* fix: require OTP verification for 2FA re-enrollment and backup code regeneration
* fix: require OTP verification for account deletion when 2FA is enabled
* refactor: Improve code formatting and readability in TwoFactorController and UserController
- Reformatted code in TwoFactorController and UserController for better readability by aligning parameters and breaking long lines.
- Updated test cases in deleteUser.spec.js and TwoFactorController.spec.js to enhance clarity by formatting object parameters consistently.
* refactor: Consolidate OTP and backup code verification logic in TwoFactorController and UserController
- Introduced a new `verifyOTPOrBackupCode` function to streamline the verification process for TOTP tokens and backup codes across multiple controllers.
- Updated the `enable2FA`, `disable2FA`, and `deleteUserController` methods to utilize the new verification function, enhancing code reusability and readability.
- Adjusted related tests to reflect the changes in verification logic, ensuring consistent behavior across different scenarios.
- Improved error handling and response messages for verification failures, providing clearer feedback to users.
* chore: linting
* refactor: Update BackupCodesItem component to enhance OTP verification logic
- Consolidated OTP input handling by moving the 2FA verification UI logic to a more consistent location within the component.
- Improved the state management for OTP readiness, ensuring the regenerate button is only enabled when the OTP is ready.
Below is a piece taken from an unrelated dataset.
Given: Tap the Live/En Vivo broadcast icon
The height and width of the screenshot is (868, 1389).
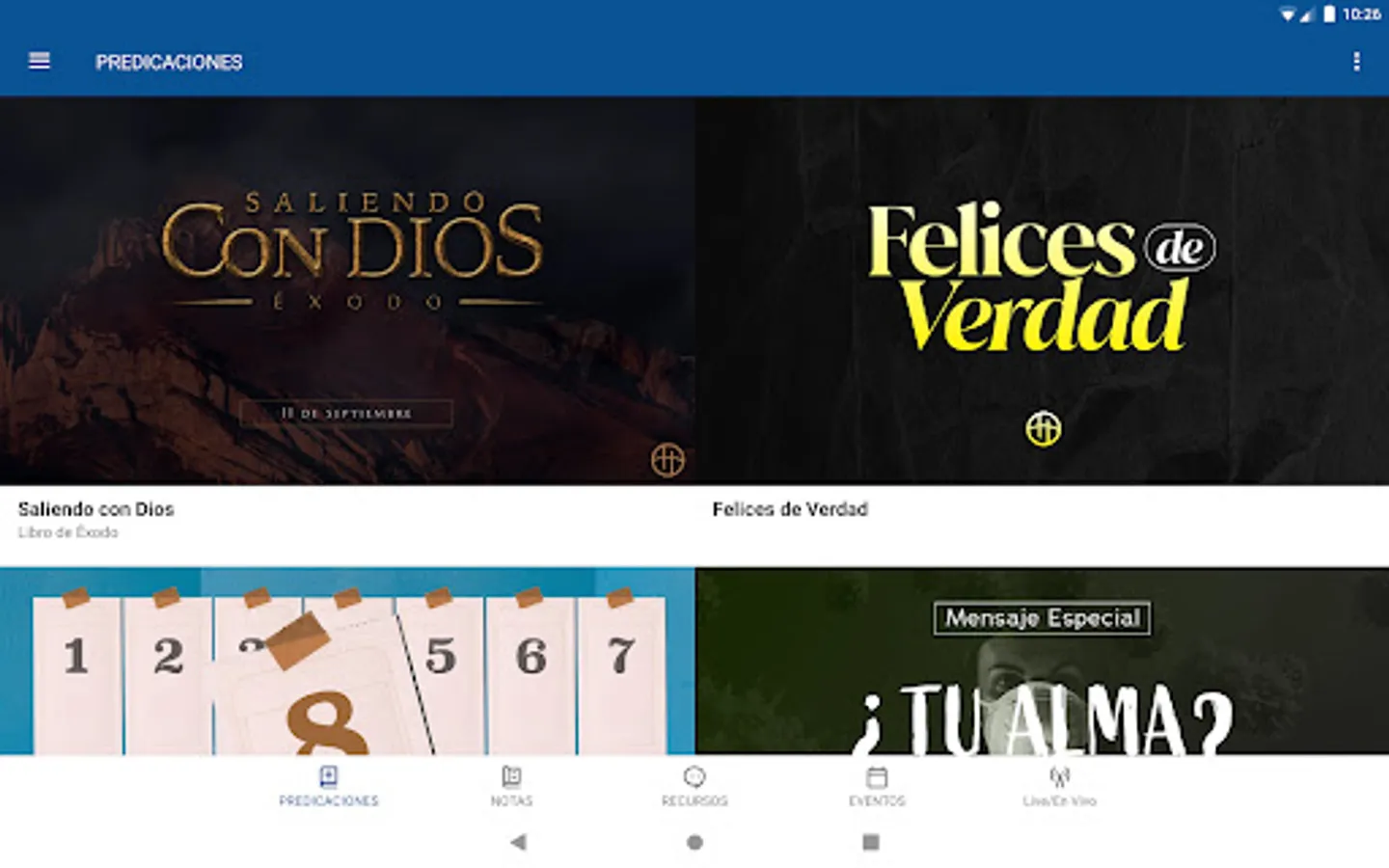Looking at the screenshot, I should (1059, 776).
- Cleaned up imports by removing redundant type imports, enhancing code clarity and maintainability.
* chore: lint
* fix: stage 2FA re-enrollment in pending fields to prevent disarmament window
enable2FA now writes to pendingTotpSecret/pendingBackupCodes instead of
overwriting the live fields. confirm2FA performs the atomic swap only after
the new TOTP code is verified. If the user abandons mid-flow, their
existing 2FA remains active and intact.